There’s a funny thing about most pro-abortion criticisms of pro-lifers: usually they reveal more about the challenger than the challenged.
Take, for example, the old canard about pro-lifers supporting the death penalty. Upon positing that unborn babies don’t deserve to be killed, we are frequently condemned as hypocrites for (allegedly) turning a blind eye to the state-sanctioned killing of another group of people.
Putting aside the minor detail that they often don’t bother to check whether the pro-lifer in question actually does support capital punishment, the comparison fails every major substantive comparison, other than both acts involving killing. To equate the purposes or the characteristics of either is like equating a Radio Flyer with the Mars rover.
Abortion kills an innocent child; capital punishment kills someone convicted of an unthinkable crime. Abortion can be done for virtually any reason; capital punishment is, well, punishment, meant to deter the worst offenses. Abortion is left entirely to the choice of one woman, with no representation of any kind for the baby’s interests (even non-binding informational requirements are too much to ask of the average abortion defender); capital punishment is carried out only after an investigation, a trial with a constitutionally guaranteed legal defense, conviction by a jury of one’s peers, sentencing, and a lengthy appeal process.
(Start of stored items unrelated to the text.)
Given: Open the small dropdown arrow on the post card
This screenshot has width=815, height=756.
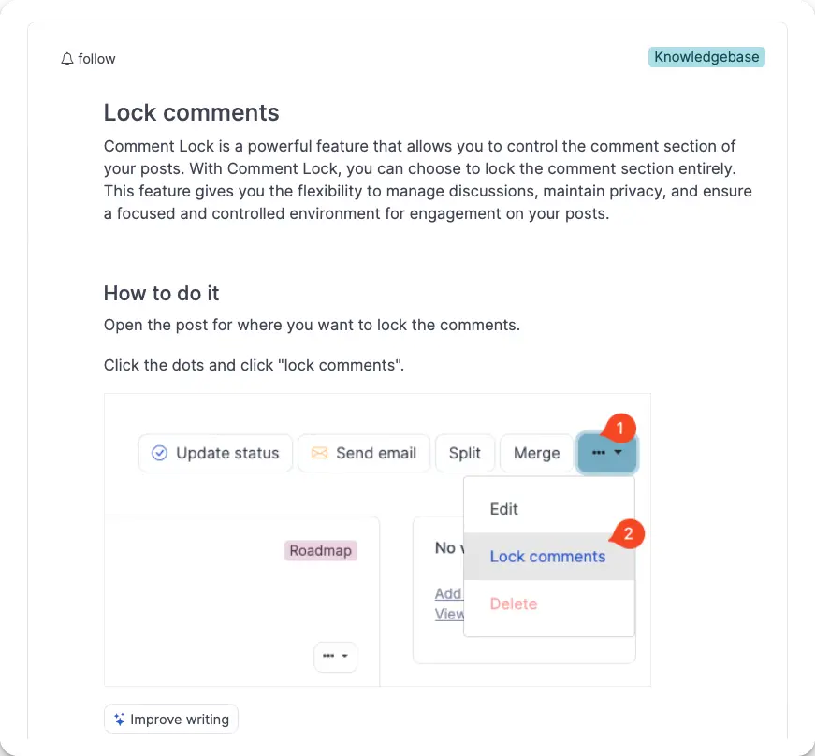Looking at the screenshot, I should click(343, 657).
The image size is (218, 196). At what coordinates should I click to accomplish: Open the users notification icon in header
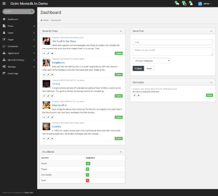191,3
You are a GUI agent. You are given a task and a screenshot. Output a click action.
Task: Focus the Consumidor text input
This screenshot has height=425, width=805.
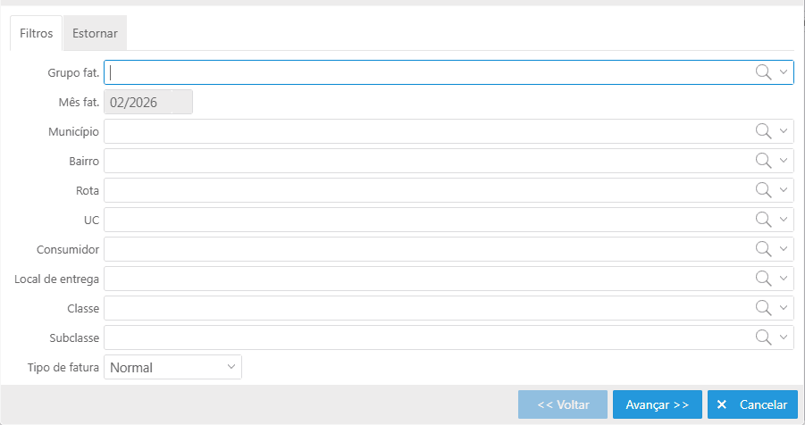click(427, 249)
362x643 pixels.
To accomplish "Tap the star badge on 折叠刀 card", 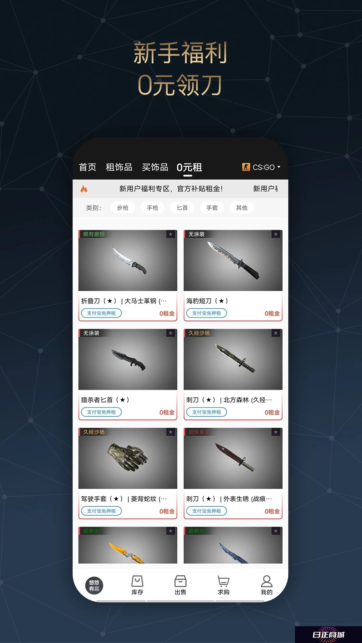I will [171, 234].
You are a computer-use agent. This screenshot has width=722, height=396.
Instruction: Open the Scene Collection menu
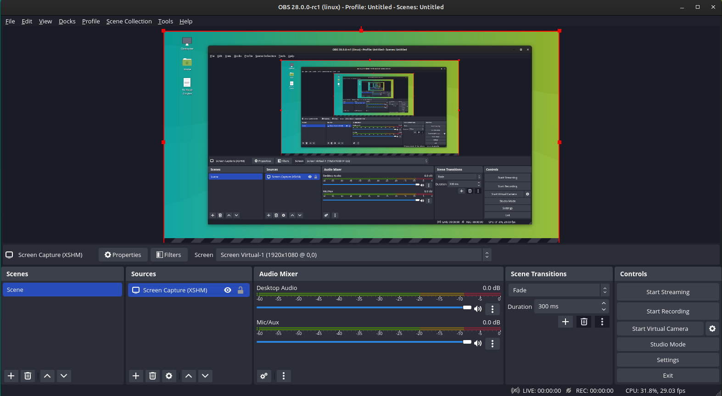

For those still unconvinced, Kristen Walker Hatten and Christina Martin have tackled the differences in far greater depth. None of this necessarily means that supporting capital punishment is correct, of course – I personally have mixed feelings about it and am content to leave the policy’s fate to those more passionate on the subject. But it clearly doesn’t contradict opposing abortion. The double-standard charge is an absurdity that all pro-lifers – and all lovers of logic generally – should abhor.
Fortunately, what it lacks in logical force, it more than makes up for in psychological illumination. Back up and re-read the comparisons between abortion and capital punishment. Seeing the two as equal is bad enough, but who can possibly see abortion as the lesser wrong? What kind of mind thinks the unilateral decision to abort is fairer than the criminal justice system (however imperfect the latter may be)? In what universe does a brand-new life full of potential to enrich our world have less value than a life defined by destroying and degrading others? Why wouldn’t whether someone has done something be an obvious factor in determining the relative merit of killing him or her?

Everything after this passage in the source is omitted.